▸ **Material provided**
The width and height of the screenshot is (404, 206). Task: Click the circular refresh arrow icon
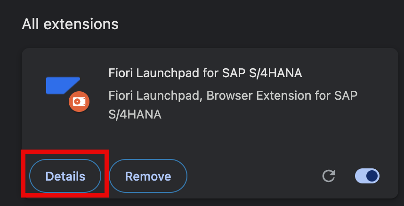click(x=329, y=176)
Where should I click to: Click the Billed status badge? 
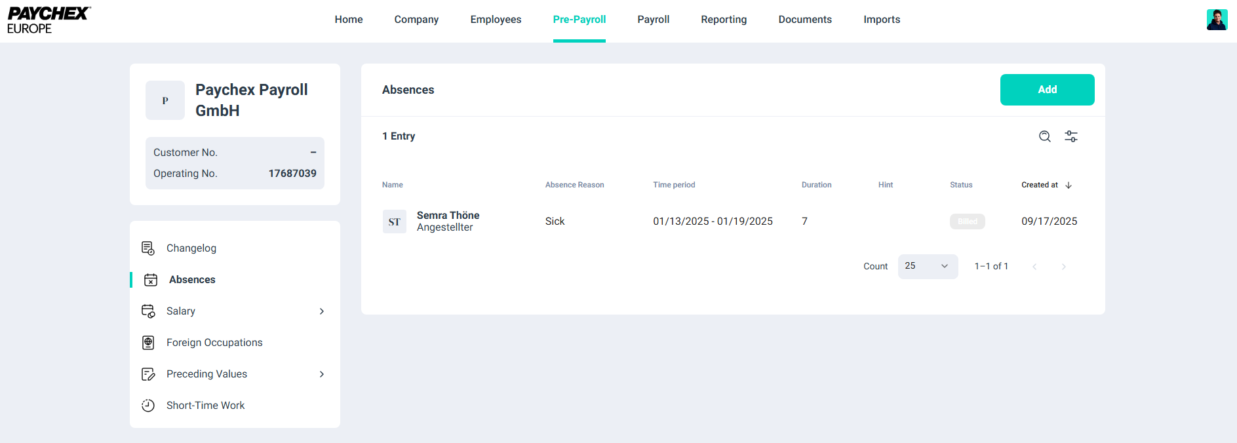pos(967,222)
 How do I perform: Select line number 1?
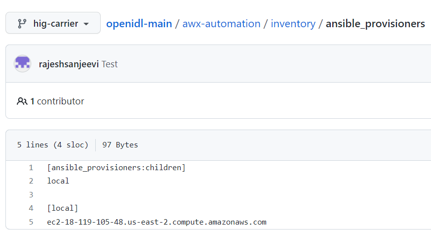tap(31, 168)
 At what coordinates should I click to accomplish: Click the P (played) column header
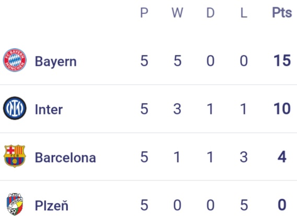(x=144, y=13)
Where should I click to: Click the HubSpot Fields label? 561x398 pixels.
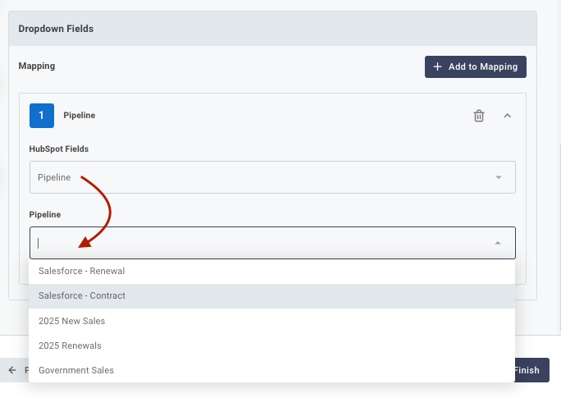click(59, 149)
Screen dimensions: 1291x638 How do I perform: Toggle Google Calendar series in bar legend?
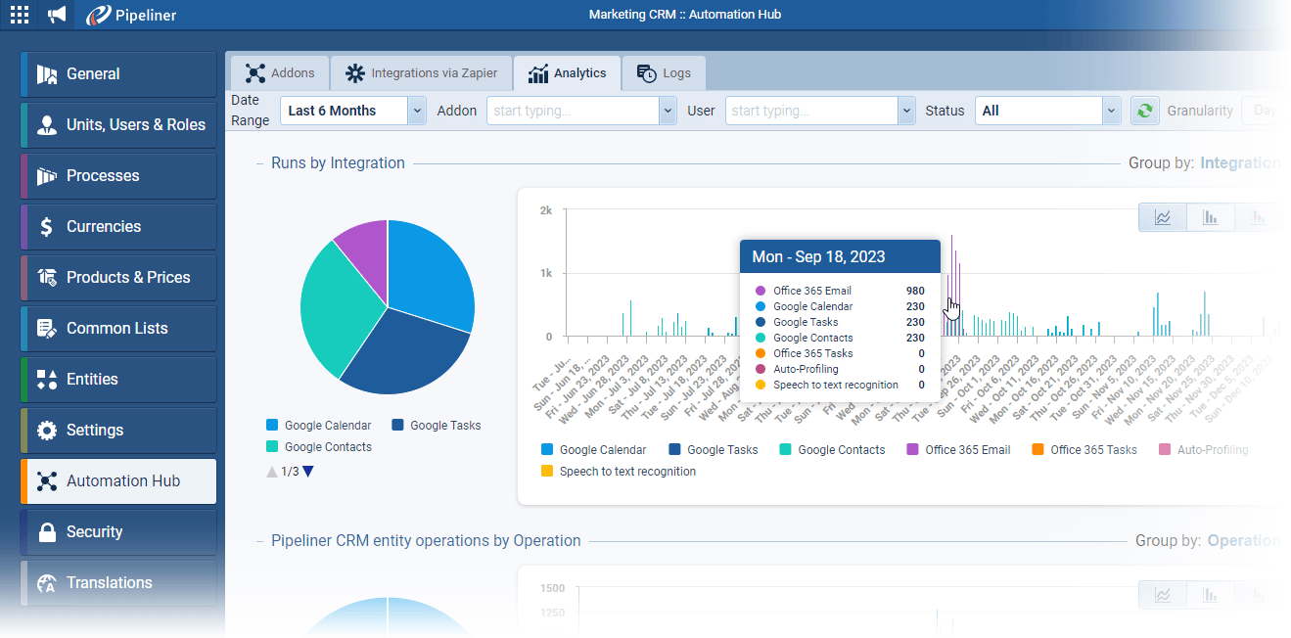pyautogui.click(x=594, y=450)
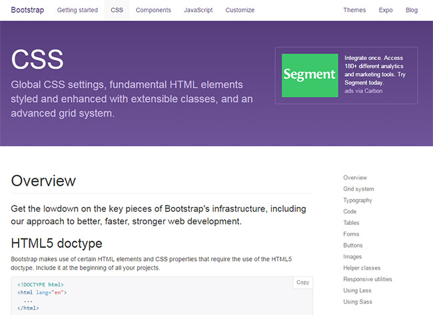The image size is (433, 315).
Task: Go to Helper classes sidebar link
Action: point(362,268)
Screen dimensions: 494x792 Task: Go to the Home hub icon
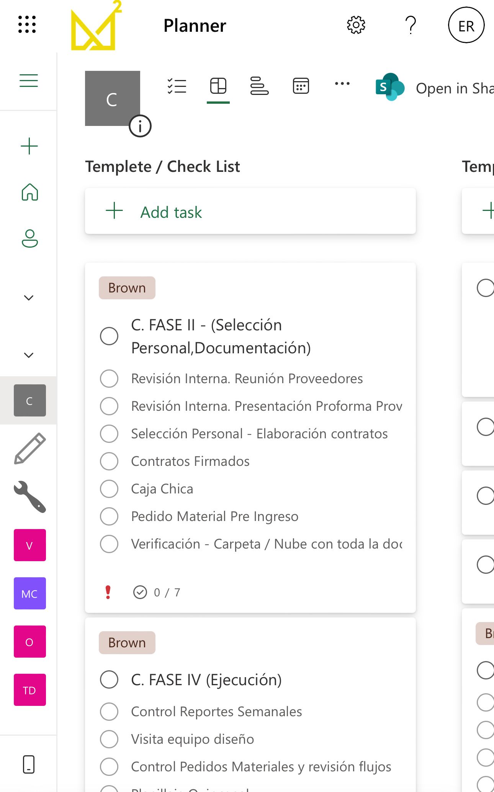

▸ **Task goal**
The pictures stay out of the copy. Set down the entries above precisely.

▸ **Result below**
The width and height of the screenshot is (404, 206). Task: Click the circular refresh arrow icon
click(x=329, y=176)
Where should I click to: Click the Billed status badge? 
pos(967,222)
 How do I perform: Select line number 1?
tap(31, 168)
 At what coordinates should I click to accomplish: Click the P (played) column header
(x=144, y=13)
Where should I click to: Click the HubSpot Fields label? 561x398 pixels.
click(59, 149)
Screen dimensions: 1291x638 How do I perform: Toggle Google Calendar series in bar legend?
pyautogui.click(x=594, y=450)
The image size is (433, 315).
Task: Go to Helper classes sidebar link
Action: point(362,268)
Screen dimensions: 494x792 Task: Go to the Home hub icon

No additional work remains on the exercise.